-- INPUT DATA follows --

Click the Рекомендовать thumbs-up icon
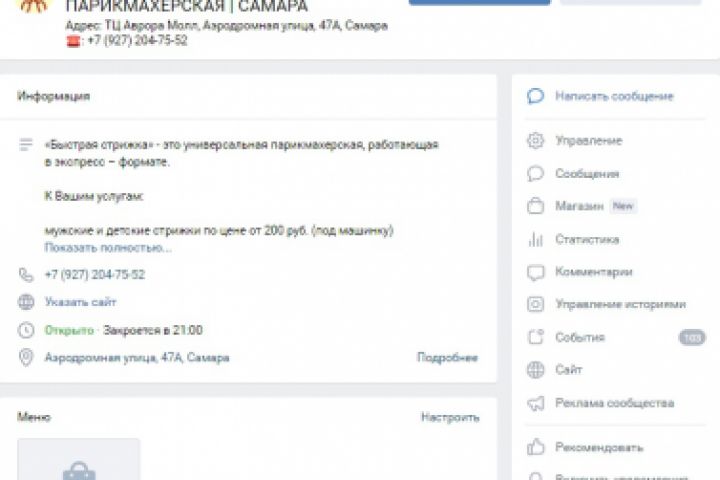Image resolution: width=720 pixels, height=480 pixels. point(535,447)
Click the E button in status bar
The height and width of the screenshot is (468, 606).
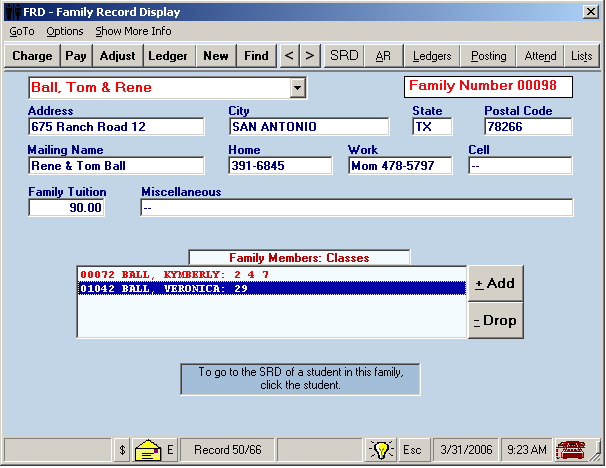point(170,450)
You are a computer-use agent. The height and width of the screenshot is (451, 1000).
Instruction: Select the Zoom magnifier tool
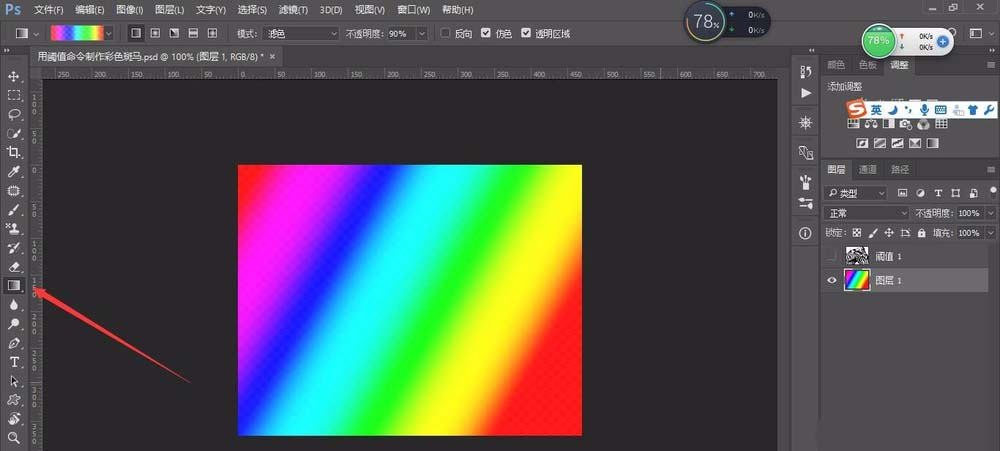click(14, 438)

-- INPUT DATA concluded --
-- INPUT DATA follows --

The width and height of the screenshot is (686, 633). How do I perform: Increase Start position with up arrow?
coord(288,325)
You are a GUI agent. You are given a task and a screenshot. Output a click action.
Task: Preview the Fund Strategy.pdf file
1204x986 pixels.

-- INPUT DATA concluded --
-- INPUT DATA follows --

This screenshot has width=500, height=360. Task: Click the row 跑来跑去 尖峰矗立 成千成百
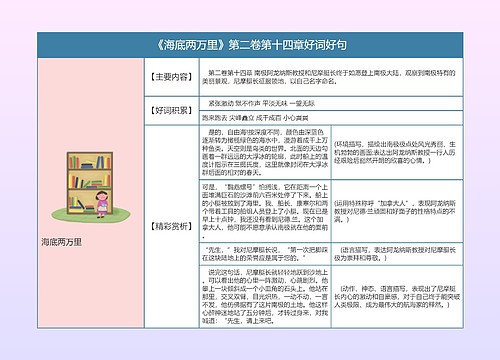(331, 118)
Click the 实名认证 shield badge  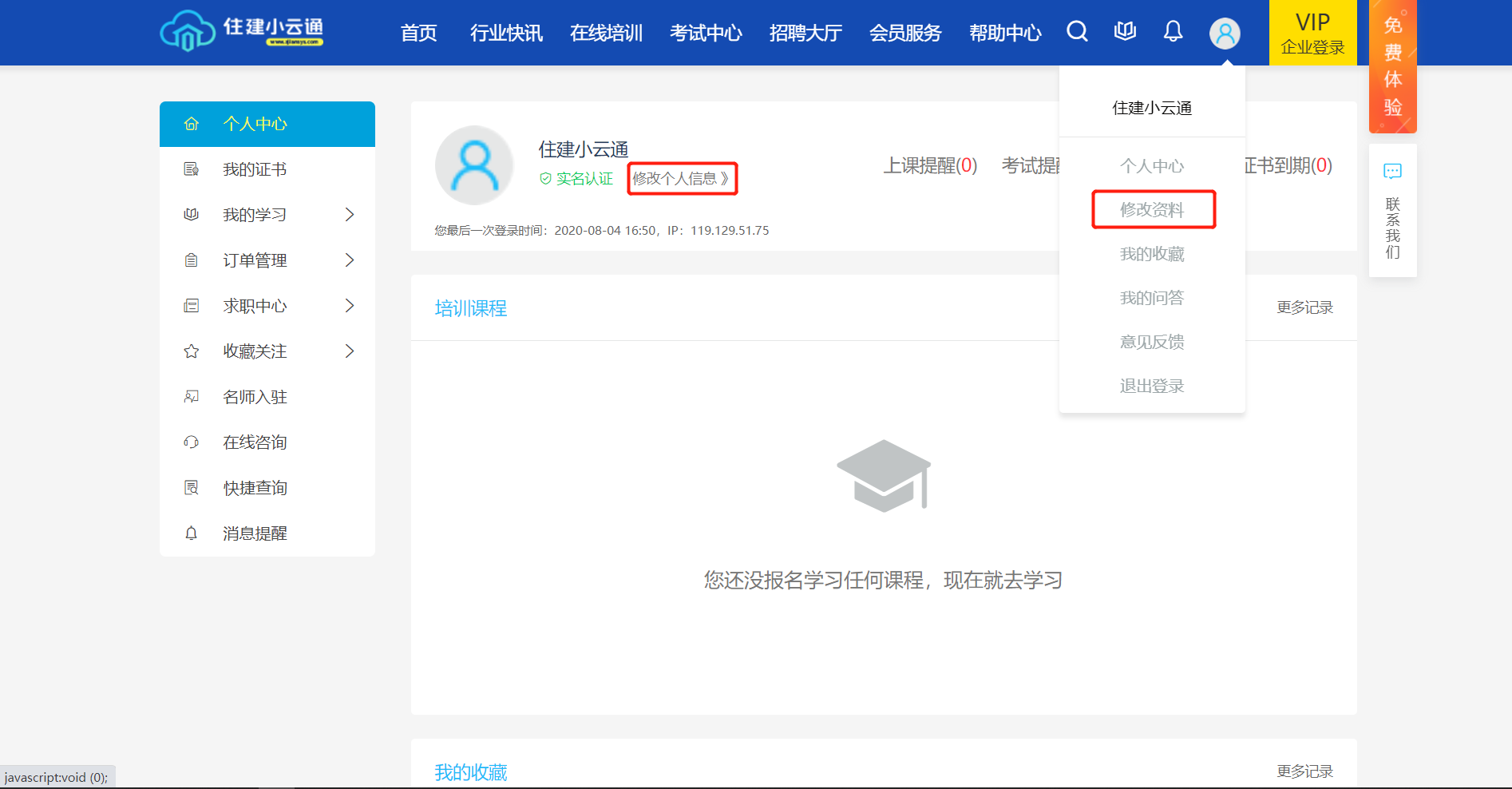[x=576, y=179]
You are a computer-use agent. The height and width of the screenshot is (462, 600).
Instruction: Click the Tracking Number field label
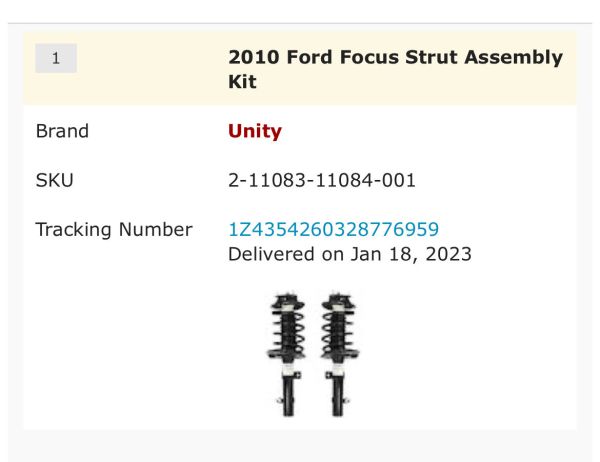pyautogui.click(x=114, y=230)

-- INPUT DATA concluded --

• **PROBLEM REQUIREMENTS**
Gather each line of the records holding the string "computer".

• **REPLY TO THE TASK**
You are a computer-use agent. The height and width of the screenshot is (451, 1000).
You are a computer-use agent. The height and width of the screenshot is (462, 600).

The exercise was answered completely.